Scrip was introduced in Canada more than 150 years ago, and the scars remain to this day.
This description of scrip can be found in the Canadian Encyclopedia: “Scrip is any document used in place of legal tender, for example, a certificate or voucher, where the bearer is entitled to certain rights. In 1870, the Canadian government devised a system of scrip that issued documents redeemable for land or money. Scrip was given to Métis people living in the West in exchange for their land rights.”
There were two types of scrip. Money scrip was issued for $20, $80, $160 and $240. Land scrip was issued in allotments of 80, 160 and 240 acres. Whether we are talking money or land, scrip was basically an easy and cheap way for the federal government to acquire land in the west for White settlement and commercial development.
Just ask Krista Leddy. She is a lifelong Edmonton resident whose Métis family has lived in the area for generations. Leddy says the history of scrip is a dark one:
“You look at the story around river lots and for Métis people… there were people that were literally chased off the land—off their land. And so, while Métis were really important in helping build this place, Edmonton, even the highways, the roads, the major roads were based on Red River cart trails… We kind of got pushed aside.”
Leddy adds, “For a long time, it wasn’t safe to be openly Métis. We’re fortunate we come from a family that had economic and political power because of who they are in St. Albert and Lac Ste. Anne so that identity was kept. But that’s not true for a lot of Métis people.”
Unlike with First Nations peoples who negotiated numbered treaties as bands, the federal government dealt with the Métis on an individual basis. As a result, the scrip system led to conflicting perspectives between Métis people and Ottawa over rights to traditional lands.

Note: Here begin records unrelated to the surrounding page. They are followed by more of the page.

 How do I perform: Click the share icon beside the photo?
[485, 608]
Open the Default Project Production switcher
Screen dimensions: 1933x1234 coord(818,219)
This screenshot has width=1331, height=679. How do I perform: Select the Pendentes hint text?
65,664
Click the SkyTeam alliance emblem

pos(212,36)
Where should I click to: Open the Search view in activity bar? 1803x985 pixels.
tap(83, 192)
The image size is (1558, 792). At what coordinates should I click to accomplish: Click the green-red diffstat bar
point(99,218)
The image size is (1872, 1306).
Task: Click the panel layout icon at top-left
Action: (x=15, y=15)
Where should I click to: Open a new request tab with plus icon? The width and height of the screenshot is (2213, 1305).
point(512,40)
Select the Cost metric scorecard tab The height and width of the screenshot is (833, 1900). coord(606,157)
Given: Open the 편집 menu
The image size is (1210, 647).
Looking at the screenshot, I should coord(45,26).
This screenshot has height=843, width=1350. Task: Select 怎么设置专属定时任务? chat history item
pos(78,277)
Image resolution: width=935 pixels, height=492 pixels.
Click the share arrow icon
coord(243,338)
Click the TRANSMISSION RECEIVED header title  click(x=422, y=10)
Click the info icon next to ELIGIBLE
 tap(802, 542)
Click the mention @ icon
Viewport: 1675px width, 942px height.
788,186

The Canadian Encyclopedia says the scrip process was also legally complex and disorganized. This made it difficult for Métis people to acquire land, and it simultaneously created room for fraud. Leddy says Métis people usually couldn’t even claim land where they were and had to go elsewhere. The process was also incredibly slow.
“And then you had to claim it, and then that would get sent to Ottawa and then come back and it could be years before you finally got the certificate that said, okay… you have a right to that land, but then there was still a thing needed to get the deed,” Leddy says. “It was a very complicated process. Not all Métis people quite understood the process, so they may have gone to where they were assigning scrip, and then someone outside is like, here’s some money, I’ll take that from you and not understand that value. They often used some of our poverty against us as a way to cheat us out of what was ours… Yeah, it’s a complicated, dark part of history.”
In the last 50 years, the Métis Nation has been involved in treaties where Métis people agreed to surrender their claims to scrip for treaty rights.
In 1981, the Manitoba Métis Federation took the federal government to court, arguing that the Métis did not receive the lands they were promised in the Manitoba Act of 1870. They said the scrip system failed to provide the Métis the homesteads they were guaranteed. After decades of legal battles, the case ended up in the Supreme Court, and in 2013 it ruled the federal government indeed failed to distribute lands to the Métis in accordance with “the honour of the Crown.”
Three years later, the Manitoba Métis Federation and Ottawa signed a framework agreement to address issues brought forward in the case. In 2017, the federal government signed another framework agreement with the Métis Nation of Alberta to allow for the negotiation of Métis rights to self-government. The president of the Métis Nation of Alberta said the framework “establishes a process to acknowledge the sorry legacy of Métis scrip.”